🤖 AI Summary
This paper addresses adversarial attacks in intelligent transportation systems (ITS), where malicious actors hijack traffic signal controllers at intersections—enforcing all-red or all-green phases—to induce abnormal traffic flow. We propose a network-agnostic intrusion detection method relying solely on traffic flow data. Leveraging a high-fidelity simulation environment integrating SUMO, a Raspberry Pi cluster, OPNsense firewall, and Metasploit, we extract discriminative traffic features—including occupancy, congestion length, and stop duration—and design a machine learning classifier robust to class imbalance and pattern overlap. To our knowledge, this is the first empirical validation in a realistic traffic control setting demonstrating that purely traffic-based patterns can reliably detect adversarial signal hijacking—bypassing conventional reliance on network logs or packet payloads.
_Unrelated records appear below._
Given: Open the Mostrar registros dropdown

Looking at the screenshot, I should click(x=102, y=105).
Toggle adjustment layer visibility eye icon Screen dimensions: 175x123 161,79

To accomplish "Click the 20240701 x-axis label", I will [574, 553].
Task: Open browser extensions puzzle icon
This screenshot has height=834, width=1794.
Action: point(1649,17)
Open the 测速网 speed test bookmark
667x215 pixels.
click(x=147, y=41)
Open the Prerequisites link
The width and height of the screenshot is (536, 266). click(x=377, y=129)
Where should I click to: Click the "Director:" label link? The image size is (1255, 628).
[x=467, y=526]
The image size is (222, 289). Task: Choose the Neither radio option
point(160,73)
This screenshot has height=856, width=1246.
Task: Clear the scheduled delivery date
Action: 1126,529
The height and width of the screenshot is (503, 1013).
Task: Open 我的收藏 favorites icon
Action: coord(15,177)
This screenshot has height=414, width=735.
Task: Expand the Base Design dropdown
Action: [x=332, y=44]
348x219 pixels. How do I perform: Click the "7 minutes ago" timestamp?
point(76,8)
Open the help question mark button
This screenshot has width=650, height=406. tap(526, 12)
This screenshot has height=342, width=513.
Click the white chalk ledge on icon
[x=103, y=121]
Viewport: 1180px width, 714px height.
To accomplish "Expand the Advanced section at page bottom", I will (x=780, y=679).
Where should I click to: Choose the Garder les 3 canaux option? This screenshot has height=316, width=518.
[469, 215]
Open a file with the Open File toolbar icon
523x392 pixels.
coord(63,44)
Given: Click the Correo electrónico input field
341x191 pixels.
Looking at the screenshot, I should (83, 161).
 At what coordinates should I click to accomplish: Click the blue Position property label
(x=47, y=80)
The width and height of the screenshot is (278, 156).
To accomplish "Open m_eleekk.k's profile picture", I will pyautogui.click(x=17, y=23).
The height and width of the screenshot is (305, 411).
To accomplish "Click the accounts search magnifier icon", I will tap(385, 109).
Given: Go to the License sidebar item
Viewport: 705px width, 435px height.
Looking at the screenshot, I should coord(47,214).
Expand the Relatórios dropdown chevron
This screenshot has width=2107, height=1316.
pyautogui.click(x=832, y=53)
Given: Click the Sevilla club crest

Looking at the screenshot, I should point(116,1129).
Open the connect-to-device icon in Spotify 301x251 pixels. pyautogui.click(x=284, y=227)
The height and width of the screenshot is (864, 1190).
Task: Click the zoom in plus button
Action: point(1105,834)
Our optimal model achieves 85% detection accuracy, establishing a lightweight, privacy-preserving paradigm for traffic cybersecurity monitoring.
📝 Abstract
This paper presents our simulation of cyber-attacks and detection strategies on the traffic control system in Daytona Beach, FL. using Raspberry Pi virtual machines and the OPNSense firewall, along with traffic dynamics from SUMO and exploitation via the Metasploit framework. We try to answer the research questions: are we able to identify cyber attacks by only analyzing traffic flow patterns. In this research, the cyber attacks are focused particularly when lights are randomly turned all green or red at busy intersections by adversarial attackers. Despite challenges stemming from imbalanced data and overlapping traffic patterns, our best model shows 85% accuracy when detecting intrusions purely using traffic flow statistics. Key indicators for successful detection included occupancy, jam length, and halting durations.